Stabilizing housing should make toxic assets easier to sell
When the subprime lending market fell off a cliff and the housing market with it, trying to figure out what the mortgage loans and bonds were truly worth became a pointless exercise since no one could agree when home prices would stop falling. Banks didn’t want to sell the assets at a steep loss since they hoped (and prayed) in the long run many of these loans and bonds would continue to perform. Buyers, of course, wanted to be compensated handsomely for the risk of taking on these loans when prices continued to plummet and the ranks of jobless swelled.
That appears to be changing. Though the unemployment rate is expected to go higher still and will stay elevated for some time to come, the number of those getting pink slips has started to moderate and home prices appear to have stabilized. Check out the chart below of the S&P Case-Shiller index of home prices in 20 metropolitan areas.
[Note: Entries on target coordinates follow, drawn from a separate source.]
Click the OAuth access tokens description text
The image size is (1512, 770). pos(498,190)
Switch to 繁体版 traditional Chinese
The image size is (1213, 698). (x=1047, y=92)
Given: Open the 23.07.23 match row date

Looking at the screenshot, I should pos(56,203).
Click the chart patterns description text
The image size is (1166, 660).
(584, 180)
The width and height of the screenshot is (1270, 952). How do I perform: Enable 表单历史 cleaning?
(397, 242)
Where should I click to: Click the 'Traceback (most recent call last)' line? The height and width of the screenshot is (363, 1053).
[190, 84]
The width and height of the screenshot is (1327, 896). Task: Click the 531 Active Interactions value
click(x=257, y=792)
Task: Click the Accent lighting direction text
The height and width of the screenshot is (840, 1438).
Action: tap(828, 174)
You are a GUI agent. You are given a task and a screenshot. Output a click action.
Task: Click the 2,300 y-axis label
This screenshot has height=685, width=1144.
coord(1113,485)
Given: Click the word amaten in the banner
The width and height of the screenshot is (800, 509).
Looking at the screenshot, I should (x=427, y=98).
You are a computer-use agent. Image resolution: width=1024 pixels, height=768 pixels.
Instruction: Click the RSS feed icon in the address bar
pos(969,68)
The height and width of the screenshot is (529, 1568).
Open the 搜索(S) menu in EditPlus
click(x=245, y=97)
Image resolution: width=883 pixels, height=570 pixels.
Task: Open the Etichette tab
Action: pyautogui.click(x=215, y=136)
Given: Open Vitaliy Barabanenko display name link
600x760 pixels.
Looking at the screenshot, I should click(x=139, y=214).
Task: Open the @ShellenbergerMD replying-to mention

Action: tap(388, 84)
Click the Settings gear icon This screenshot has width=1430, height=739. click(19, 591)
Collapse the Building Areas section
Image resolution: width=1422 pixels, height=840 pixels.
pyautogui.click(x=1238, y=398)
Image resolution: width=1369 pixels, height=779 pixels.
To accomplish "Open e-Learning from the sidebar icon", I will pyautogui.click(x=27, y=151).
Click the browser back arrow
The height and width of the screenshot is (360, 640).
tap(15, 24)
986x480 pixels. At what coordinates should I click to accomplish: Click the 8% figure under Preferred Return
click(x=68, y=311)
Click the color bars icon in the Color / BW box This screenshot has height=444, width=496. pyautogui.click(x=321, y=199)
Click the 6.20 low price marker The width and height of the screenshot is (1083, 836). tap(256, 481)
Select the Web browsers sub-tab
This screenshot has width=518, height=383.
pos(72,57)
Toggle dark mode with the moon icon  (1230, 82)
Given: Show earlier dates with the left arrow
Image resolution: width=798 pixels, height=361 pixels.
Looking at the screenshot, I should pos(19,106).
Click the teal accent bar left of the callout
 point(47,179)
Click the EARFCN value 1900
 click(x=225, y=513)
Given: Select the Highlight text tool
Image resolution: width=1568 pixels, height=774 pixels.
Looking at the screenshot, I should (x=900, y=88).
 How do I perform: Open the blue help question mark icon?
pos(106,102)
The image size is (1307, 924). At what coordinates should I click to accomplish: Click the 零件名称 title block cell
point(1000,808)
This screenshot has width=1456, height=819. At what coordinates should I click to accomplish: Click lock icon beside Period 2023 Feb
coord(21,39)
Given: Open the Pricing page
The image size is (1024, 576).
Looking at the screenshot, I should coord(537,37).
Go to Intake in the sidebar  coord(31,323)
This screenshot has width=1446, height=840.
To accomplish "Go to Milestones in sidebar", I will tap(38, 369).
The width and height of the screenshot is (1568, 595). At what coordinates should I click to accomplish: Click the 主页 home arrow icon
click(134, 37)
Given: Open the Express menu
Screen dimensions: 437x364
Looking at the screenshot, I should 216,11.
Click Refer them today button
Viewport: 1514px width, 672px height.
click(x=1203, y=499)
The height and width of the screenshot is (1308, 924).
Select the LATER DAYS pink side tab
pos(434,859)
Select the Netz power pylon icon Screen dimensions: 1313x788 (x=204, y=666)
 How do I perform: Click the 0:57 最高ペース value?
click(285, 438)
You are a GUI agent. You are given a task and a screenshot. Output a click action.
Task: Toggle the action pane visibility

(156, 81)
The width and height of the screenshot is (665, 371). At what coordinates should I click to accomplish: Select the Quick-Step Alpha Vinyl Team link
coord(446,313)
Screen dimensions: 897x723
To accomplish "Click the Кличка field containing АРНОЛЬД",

Enter the PPIP program. The FDIC announced yesterday that Residential Credit Solutions beat out 11 other bidders in its pilot program to unload what are now called legacy loans and once called toxic assets. It’s not a bad deal considering RCS only had to plop down $64 million in cash for 50% stake in a portfolio of $1.3 billion of home loans, with leverage and a FDIC guaranteed loan taking care of the rest. And it’s far easier now to asses the risk in these assets than say a few months ago.
If this works out to the FDIC’s satisfaction, the agency will use it as a way for public/private funds under the PPIP program to buy loans off banks that are still up and running. There’s still the question about whether banks will want to sell, but it will be much harder for them to argue that a loan is worth say 80 cents on the dollar, when models based on more stable inputs suggest otherwise.